Thermal reactor physics lattice cell code WIMS-D5 is widely used in many laboratories for thermal research reactor and power reactor calculations. It uses the Wigner-Seitz approximation for the pin cell calculations. This approximation had been extensively applied to UO2 pin cells but it was pointed out in previous studies that it can produce erroneous results if it is used for a pin cell in MOX fuel. The present paper investigates the use of WIMS-D5 code to calculate the neutron multiplication factor for MOX fuel pin cells. The data used are derived from the Burn-up Credit Benchmark (Phase IV-A) conducted by the Nuclear Energy Agency (NEA).

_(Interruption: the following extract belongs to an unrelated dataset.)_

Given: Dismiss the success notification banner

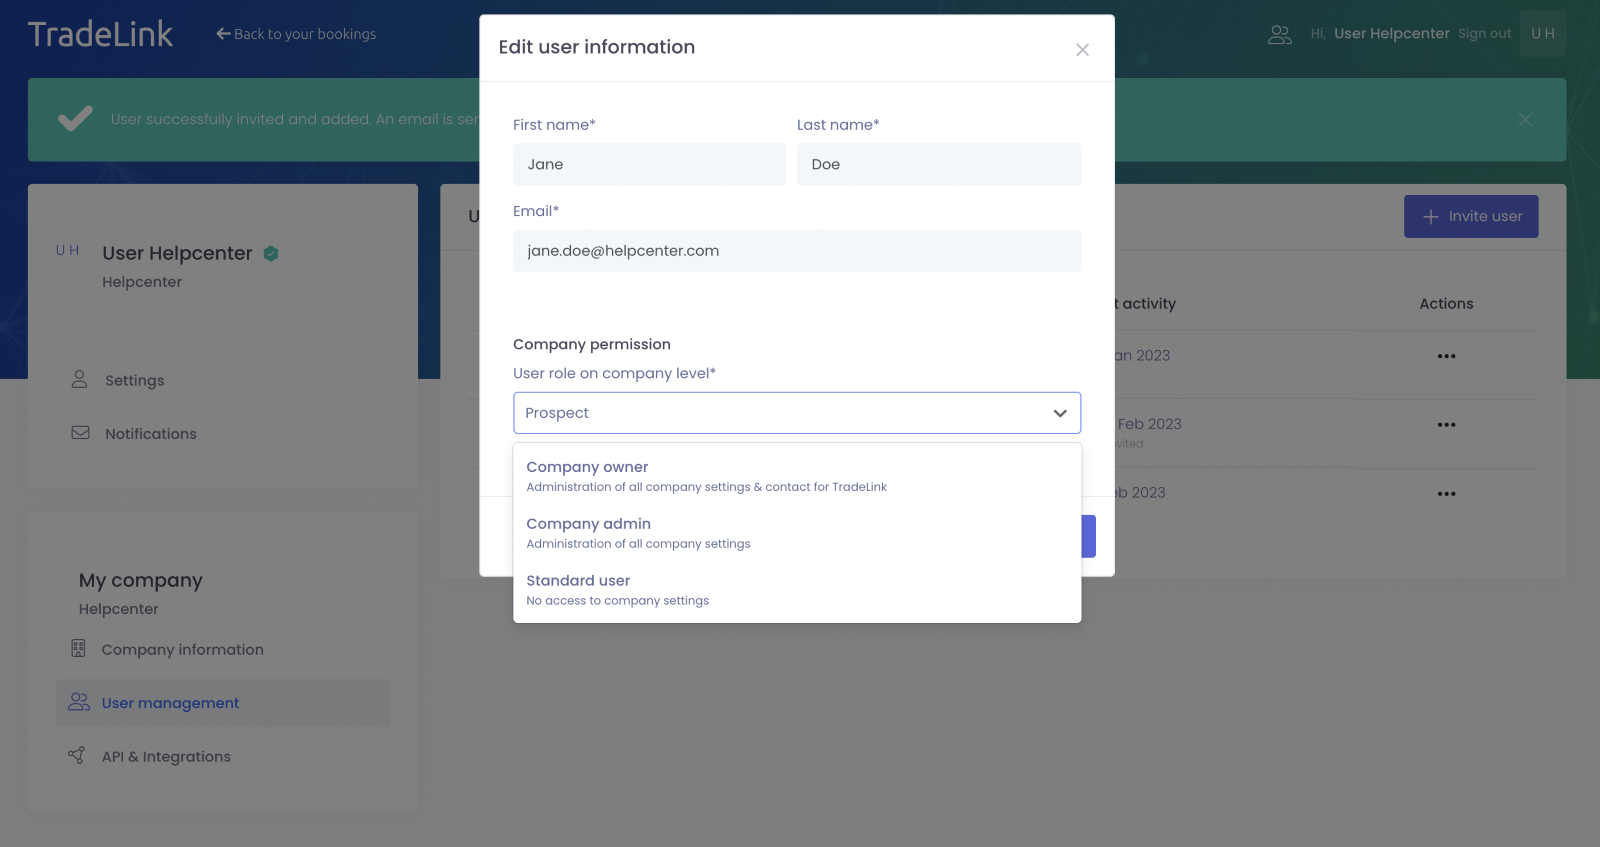Looking at the screenshot, I should (1525, 120).
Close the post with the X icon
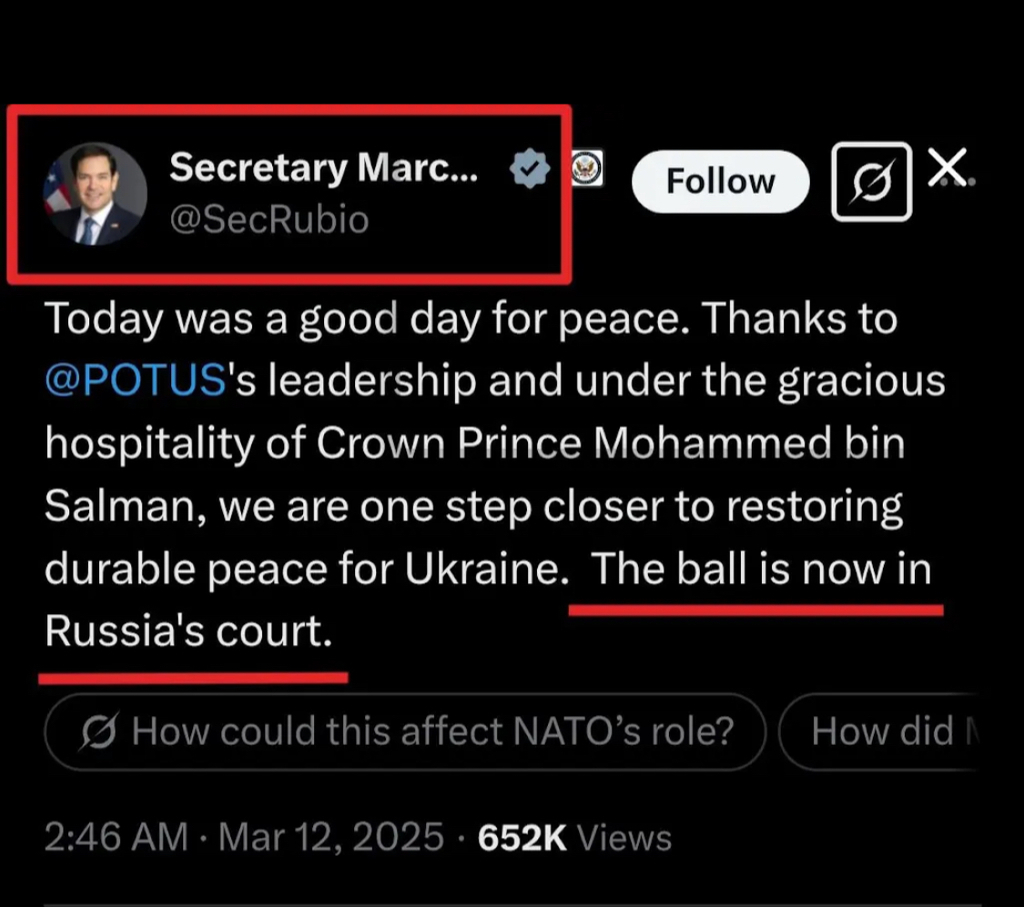 pos(946,167)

The calculations are performed using the updated WIMS-D libraries. An outer scattering boundary condition is proposed to overcome the effect of the Wigner-Seitz approximation deficiency in case of MOX fuel. The results obtained are compared with the mean calculated neutron multiplication of the benchmark and with results obtained using other versions of WIMS code and other nuclear data libraries. The results of the present work showed that most of the results obtained using WLUP-69 and endfb70gx are better than the other libraries. However, the maximum difference obtained from these libraries compared to the reference mean is of order 500 pcm. On the other hand, the addition of an outer scattering boundary improved the results obtained using WLUP-172 and endfb6gx to a great extent and caused slight improvement for other libraries. This indicates that by using the appropriate library and the addition of a scattering outer boundary, the Wigner Seitz approximation for the MOX pin cell in WIMS-D5 can produce reasonably accurate results.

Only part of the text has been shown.